### RECORDED DATA
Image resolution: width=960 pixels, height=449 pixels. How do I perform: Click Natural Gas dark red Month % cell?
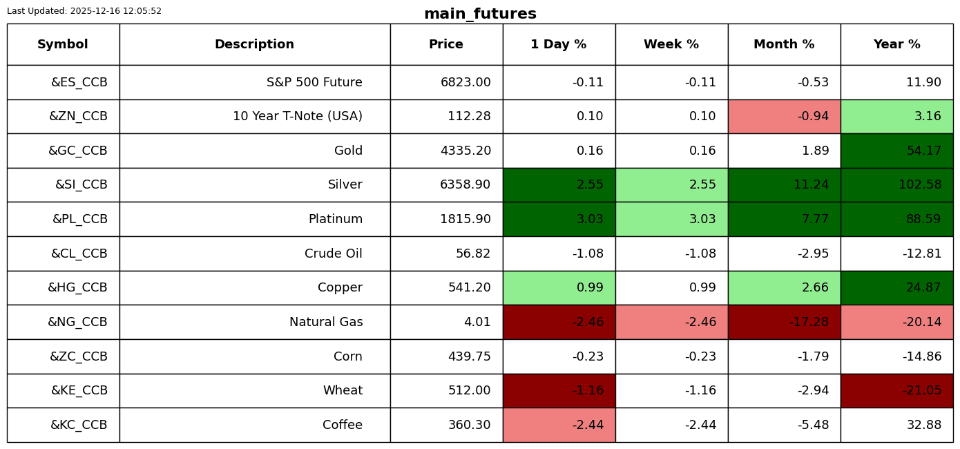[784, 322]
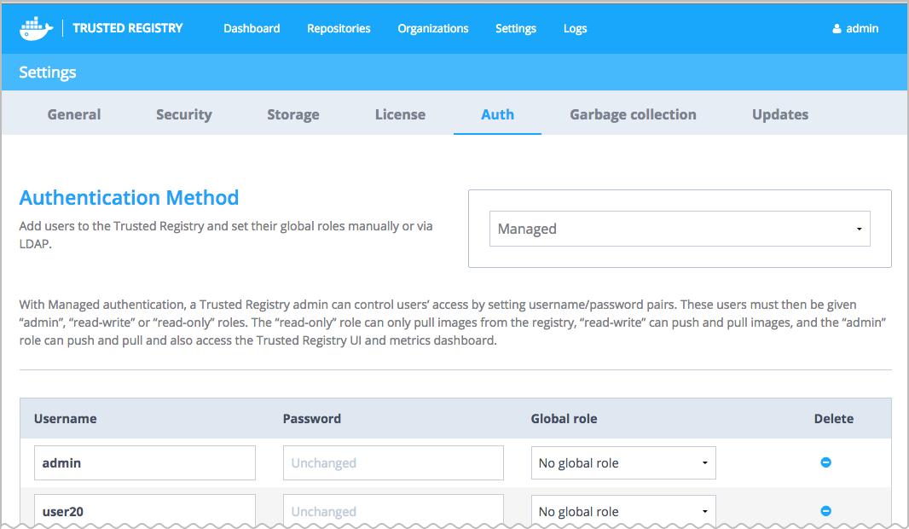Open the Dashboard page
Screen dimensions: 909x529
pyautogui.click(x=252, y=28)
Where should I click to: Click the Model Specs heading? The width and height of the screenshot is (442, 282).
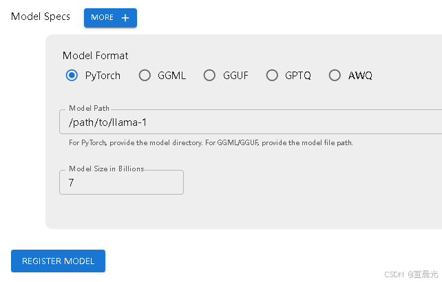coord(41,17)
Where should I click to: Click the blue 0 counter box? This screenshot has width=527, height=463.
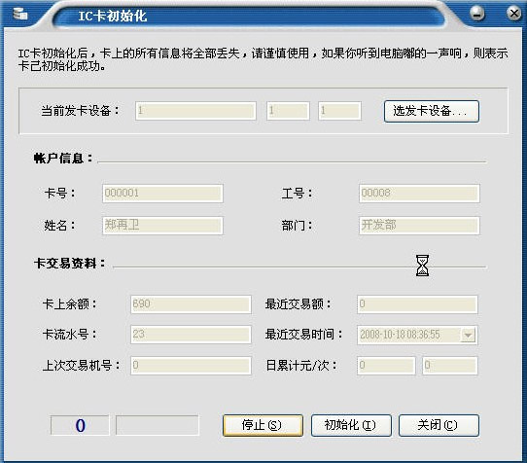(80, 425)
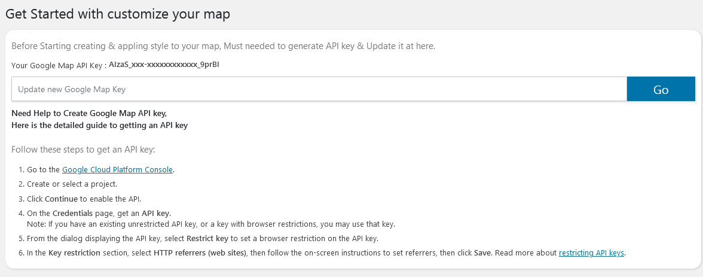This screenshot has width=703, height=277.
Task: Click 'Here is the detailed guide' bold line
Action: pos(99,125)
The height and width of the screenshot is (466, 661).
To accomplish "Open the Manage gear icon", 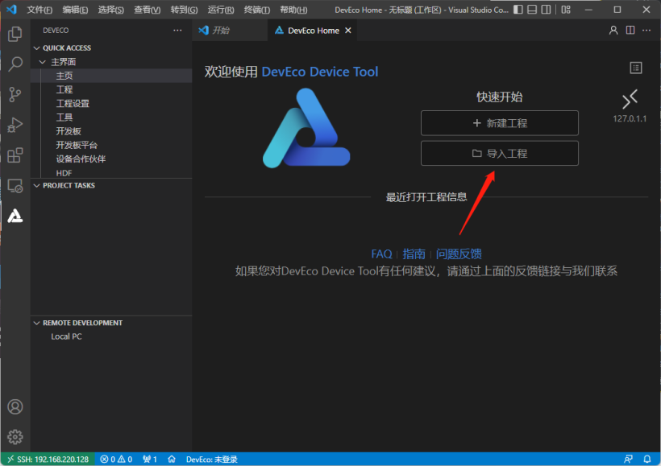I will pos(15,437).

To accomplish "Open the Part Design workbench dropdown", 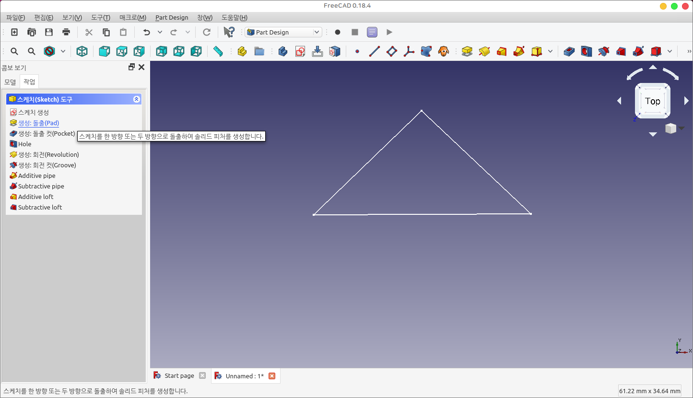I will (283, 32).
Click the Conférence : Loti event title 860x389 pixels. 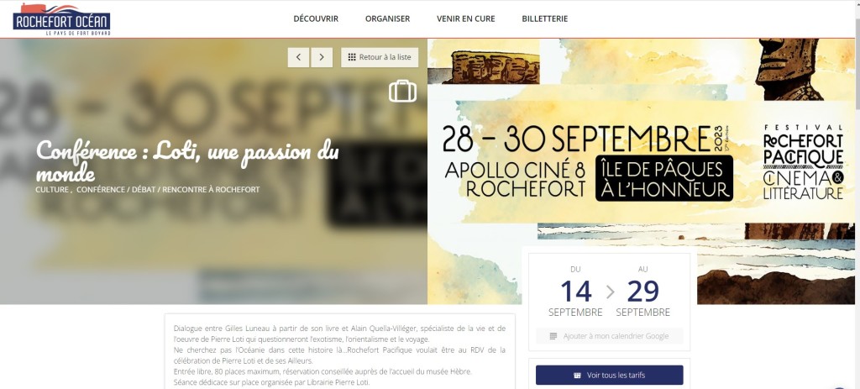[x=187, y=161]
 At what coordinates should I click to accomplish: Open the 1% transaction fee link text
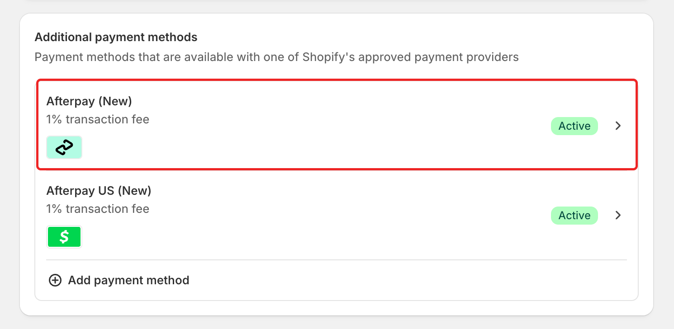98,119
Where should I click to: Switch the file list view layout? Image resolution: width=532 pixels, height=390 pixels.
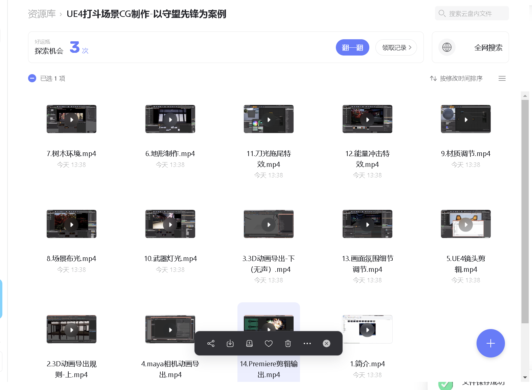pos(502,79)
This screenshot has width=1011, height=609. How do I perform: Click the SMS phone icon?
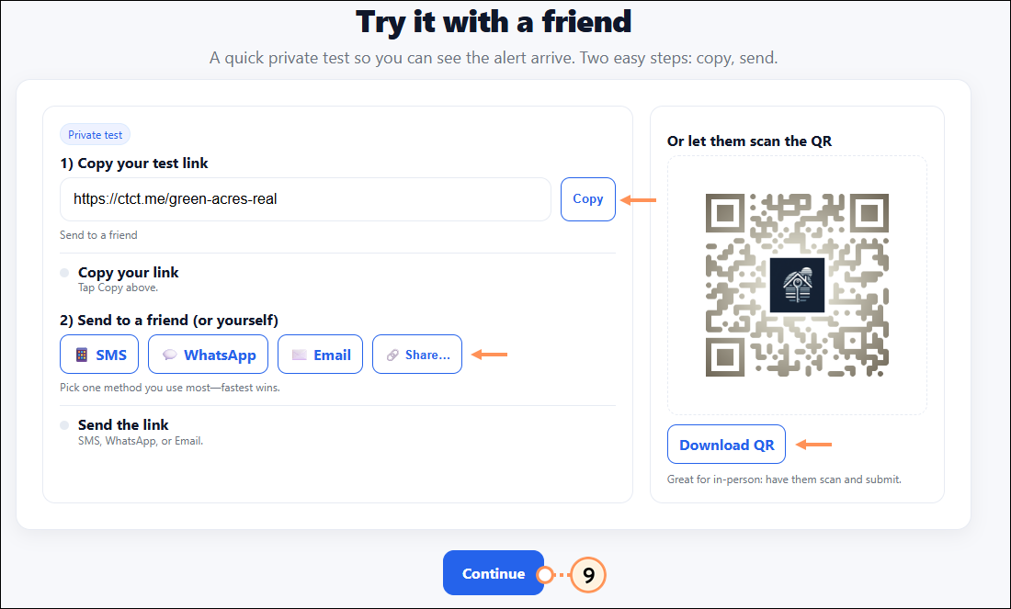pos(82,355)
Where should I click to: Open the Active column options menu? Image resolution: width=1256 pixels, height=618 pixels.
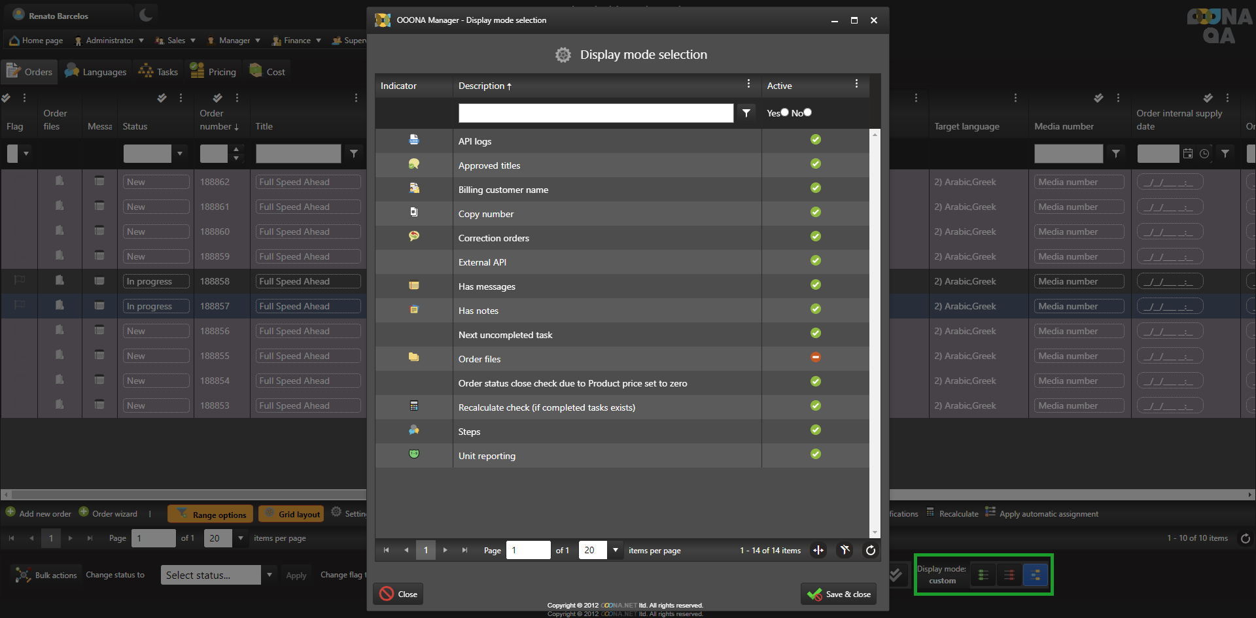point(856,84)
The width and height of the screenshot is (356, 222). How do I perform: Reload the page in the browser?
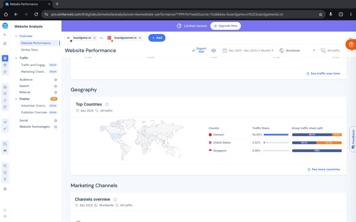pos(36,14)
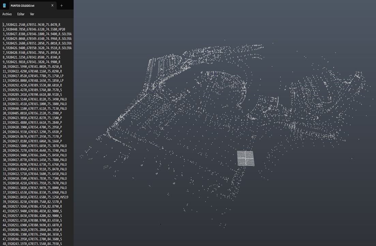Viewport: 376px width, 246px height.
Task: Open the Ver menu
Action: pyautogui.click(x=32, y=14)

### TASK PROMPT
Exactly the lines from the one with "The width and height of the screenshot is (356, 222)." through the end of the records are to be repeated, both ends included, and pictures are to be omitted.

### SOLUTION BELOW
The width and height of the screenshot is (356, 222). How do I perform: Reload the page in the browser?
pos(36,14)
Viewport: 376px width, 246px height.
Task: Open the Ver menu
Action: pyautogui.click(x=32, y=14)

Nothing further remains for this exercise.